Peu importe que l’on parte pèlerin ou simple marcheur.
Lorsque la première fois vous vous asseyez dans la cathédrale de Santiago, après un long chemin, après tant de petits matins encore obscurs, après tant de rencontres, après tant de climats… il n’y a plus de doute, vous êtes chez vous, vous touchez l’universel, l’émotion vous envahit, et les larmes montent souvent avant que l’on ne puisse y prendre garde.
Et il est indifférent, à cet instant, que la légende soit un artifice sentant d’escroquerie.
Vous ne trouvez que vous même au bout du chemin, mais que vous soyez parti athée, agnostique, ou croyant sincère, vous êtes pèlerin pour toujours, c’est une certitude…
Qui sait ce que chacun a en vérité au fond de son cœur et de son âme; certains disent avoir la foi et le répète ostensiblement pour s’en convaincre vraiment (et ennuyer les autres accessoirement) ; d’autres, des savants ou des incultes, voient leur esprit s’ouvrir jusqu’aux étoiles, et ce rêve est tellement grand qu’ils ne peuvent guère en parler, ils ne peuvent que comprendre mieux les choses, le monde, les autres et eux mêmes. Parfois en chemin, ils croisent un autre » illuminé », et les mots simples de l’échange sont déjà les codes secrets de l’universel…

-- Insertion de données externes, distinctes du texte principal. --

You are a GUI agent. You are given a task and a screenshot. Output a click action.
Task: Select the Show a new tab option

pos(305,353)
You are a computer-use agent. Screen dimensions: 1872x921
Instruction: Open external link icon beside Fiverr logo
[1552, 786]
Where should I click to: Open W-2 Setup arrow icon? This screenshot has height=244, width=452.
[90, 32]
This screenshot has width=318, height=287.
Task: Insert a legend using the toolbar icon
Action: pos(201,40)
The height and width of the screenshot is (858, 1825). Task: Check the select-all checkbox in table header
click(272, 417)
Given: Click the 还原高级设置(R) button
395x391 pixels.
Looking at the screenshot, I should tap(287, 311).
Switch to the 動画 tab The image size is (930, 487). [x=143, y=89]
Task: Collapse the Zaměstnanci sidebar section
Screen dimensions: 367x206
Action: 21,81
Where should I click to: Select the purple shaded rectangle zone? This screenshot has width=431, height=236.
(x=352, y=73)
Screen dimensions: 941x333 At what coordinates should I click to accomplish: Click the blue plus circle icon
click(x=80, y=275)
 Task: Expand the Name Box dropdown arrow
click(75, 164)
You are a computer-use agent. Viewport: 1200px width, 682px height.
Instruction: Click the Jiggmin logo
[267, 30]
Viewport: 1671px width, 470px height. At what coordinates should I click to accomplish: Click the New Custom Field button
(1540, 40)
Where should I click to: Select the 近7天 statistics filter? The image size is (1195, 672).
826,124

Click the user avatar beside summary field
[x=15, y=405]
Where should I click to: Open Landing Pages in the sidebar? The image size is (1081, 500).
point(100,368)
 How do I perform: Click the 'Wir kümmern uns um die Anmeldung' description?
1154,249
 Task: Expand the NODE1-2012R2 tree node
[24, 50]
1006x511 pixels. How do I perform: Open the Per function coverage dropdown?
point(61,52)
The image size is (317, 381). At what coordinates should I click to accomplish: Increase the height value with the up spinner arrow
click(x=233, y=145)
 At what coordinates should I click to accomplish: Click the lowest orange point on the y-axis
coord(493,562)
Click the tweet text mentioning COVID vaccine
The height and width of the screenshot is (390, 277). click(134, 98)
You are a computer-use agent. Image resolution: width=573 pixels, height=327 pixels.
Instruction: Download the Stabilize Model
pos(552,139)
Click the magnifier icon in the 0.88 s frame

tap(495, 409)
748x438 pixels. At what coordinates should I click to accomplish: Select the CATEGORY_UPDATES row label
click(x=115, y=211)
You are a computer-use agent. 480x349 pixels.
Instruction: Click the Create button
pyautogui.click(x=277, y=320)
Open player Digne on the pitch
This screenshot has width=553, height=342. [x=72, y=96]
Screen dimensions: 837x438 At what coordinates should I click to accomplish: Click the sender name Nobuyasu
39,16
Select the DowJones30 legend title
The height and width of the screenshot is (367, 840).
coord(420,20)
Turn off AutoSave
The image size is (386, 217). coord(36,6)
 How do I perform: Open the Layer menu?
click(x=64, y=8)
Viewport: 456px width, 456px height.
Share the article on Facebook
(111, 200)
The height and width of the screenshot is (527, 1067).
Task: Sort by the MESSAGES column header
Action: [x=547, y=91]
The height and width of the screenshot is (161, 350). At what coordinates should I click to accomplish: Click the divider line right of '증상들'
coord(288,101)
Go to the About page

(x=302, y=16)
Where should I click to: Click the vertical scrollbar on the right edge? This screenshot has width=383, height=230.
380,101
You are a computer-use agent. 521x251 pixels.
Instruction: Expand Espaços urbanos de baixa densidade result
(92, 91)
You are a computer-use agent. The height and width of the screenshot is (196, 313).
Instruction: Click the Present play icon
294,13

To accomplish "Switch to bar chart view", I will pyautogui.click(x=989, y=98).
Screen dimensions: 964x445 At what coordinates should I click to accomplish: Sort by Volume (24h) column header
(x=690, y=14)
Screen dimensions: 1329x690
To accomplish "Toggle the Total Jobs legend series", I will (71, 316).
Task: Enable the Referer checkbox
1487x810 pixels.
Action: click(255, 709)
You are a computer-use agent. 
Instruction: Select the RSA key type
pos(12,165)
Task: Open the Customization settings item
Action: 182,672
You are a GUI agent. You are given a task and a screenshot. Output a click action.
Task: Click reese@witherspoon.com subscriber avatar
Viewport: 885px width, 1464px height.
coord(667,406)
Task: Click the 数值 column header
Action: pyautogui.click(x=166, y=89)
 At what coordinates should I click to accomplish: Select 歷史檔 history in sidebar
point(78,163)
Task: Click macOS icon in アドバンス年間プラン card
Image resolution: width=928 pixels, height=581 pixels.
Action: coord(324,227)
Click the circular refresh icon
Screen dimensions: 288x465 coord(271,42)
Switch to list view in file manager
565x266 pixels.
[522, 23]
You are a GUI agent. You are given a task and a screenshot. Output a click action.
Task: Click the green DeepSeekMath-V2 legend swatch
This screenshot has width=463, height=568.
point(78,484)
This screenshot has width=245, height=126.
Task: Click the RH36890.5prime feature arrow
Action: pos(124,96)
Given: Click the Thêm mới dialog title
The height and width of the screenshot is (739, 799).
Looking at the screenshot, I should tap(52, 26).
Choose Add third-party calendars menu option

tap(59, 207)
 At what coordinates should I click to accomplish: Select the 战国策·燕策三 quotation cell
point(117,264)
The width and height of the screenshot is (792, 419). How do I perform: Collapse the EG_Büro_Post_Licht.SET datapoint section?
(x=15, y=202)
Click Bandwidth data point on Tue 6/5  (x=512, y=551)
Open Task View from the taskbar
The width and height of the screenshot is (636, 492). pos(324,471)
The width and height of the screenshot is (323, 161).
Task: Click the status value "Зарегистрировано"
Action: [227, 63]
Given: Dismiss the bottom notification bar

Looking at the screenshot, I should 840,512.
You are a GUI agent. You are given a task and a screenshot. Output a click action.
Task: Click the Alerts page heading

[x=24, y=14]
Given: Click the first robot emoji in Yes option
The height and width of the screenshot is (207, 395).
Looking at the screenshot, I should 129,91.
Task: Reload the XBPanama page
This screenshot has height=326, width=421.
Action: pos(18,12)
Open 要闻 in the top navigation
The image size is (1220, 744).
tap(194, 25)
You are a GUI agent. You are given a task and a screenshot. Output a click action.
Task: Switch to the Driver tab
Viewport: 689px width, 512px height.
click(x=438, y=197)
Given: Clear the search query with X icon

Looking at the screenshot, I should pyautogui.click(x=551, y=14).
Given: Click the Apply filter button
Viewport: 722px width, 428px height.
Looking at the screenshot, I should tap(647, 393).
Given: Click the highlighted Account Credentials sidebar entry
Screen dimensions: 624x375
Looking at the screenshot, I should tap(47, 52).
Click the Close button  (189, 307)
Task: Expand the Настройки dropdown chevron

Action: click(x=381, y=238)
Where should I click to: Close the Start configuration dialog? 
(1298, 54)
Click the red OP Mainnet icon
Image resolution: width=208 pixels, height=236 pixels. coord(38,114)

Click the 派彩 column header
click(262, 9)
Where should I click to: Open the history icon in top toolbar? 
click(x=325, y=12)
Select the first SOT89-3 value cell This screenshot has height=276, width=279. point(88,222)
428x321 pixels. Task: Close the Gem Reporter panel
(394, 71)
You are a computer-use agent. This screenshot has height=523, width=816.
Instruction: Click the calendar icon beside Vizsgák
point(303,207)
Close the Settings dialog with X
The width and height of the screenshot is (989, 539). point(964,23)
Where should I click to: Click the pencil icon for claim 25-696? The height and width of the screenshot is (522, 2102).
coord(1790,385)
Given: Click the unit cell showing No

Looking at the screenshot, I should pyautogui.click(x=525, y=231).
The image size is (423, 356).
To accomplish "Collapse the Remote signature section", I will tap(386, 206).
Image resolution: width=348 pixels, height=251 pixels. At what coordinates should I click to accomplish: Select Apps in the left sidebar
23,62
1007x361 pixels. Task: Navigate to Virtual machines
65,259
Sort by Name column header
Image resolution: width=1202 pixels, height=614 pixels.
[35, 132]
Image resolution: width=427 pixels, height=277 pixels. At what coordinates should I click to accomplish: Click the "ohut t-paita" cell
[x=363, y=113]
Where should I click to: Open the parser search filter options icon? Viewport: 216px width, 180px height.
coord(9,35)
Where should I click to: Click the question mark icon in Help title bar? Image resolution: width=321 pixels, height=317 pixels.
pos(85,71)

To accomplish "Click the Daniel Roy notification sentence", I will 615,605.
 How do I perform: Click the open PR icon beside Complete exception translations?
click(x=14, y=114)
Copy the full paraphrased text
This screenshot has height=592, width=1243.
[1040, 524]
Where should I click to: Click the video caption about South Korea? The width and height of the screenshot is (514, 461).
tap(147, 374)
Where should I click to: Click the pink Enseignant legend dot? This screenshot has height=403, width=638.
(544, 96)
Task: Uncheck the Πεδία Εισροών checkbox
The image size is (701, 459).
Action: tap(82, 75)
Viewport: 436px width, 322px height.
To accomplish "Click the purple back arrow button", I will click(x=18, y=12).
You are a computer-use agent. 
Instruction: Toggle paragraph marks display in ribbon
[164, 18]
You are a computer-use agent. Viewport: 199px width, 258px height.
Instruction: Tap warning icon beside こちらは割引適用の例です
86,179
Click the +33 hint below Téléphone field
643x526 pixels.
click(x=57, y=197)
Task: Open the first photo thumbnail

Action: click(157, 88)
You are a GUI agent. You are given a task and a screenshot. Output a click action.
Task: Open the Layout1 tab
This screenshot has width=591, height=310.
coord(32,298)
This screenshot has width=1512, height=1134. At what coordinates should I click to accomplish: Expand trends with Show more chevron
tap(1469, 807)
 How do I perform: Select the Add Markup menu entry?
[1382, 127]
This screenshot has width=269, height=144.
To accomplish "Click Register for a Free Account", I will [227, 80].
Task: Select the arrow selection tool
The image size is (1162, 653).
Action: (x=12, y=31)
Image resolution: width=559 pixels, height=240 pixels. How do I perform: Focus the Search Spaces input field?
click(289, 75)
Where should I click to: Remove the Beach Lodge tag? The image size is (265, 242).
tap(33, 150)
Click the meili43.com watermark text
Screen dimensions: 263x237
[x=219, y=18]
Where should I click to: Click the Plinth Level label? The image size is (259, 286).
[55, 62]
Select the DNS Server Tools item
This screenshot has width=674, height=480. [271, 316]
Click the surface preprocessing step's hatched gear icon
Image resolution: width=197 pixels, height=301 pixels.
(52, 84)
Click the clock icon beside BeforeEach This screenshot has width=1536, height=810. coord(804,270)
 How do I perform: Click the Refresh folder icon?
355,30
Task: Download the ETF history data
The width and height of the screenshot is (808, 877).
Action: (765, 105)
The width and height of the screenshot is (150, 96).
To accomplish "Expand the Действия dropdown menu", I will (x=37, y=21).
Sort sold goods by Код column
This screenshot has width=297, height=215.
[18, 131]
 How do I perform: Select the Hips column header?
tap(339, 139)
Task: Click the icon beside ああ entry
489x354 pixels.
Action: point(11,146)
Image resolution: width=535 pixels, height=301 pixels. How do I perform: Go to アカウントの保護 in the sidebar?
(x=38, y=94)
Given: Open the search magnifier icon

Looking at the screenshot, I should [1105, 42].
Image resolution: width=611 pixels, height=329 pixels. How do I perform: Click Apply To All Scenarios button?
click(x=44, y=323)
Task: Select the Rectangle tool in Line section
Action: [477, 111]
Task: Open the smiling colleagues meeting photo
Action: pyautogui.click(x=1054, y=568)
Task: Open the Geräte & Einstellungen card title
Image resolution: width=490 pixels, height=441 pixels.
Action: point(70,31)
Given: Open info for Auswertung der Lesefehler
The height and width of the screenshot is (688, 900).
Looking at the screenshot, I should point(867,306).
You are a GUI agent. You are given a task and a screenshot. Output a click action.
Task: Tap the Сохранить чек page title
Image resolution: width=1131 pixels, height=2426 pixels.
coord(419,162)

Le plus simple est de ne pas chercher de réponse, trop précise, et tout de suite… ça viendra en son temps
Le goût du camino vient souvent, voire toujours d’une rupture. Nul doute qu’il se révèle à vous au bon moment. Il est le témoignage et la consolation de notre humanité; et c’est là sa véritable valeur.
Dimanche de Pentecôte, pendant la messe des pélerins, dans l’immense et bondée Catedral de Santiago.
Quittant ma place pour aller communier, je m’avance dans l’allée latérale vers le choeur.Un couple d’espagnols âgés passe en force dans la foule, la femme me regarde l’air mauvais et s’impose. Devant ce qui m’apparaît à cet instant comme une blessante et anachronique avidité, quelque chose sort: « c’est mon église ici, je suis chez moi! »
Je me regarde soudain moi-même comme je regarderais quelqu’un d’autre: « pourquoi tu dis ça? »
De longs mois ont passé et je me pose encore cette même question.
Une chose m’est claire néanmoins: je suis devenu -presqu’à mon insu- l’une des millions de pierres de cette cathédrale, et pour cela, il m’a fallu pérégriner.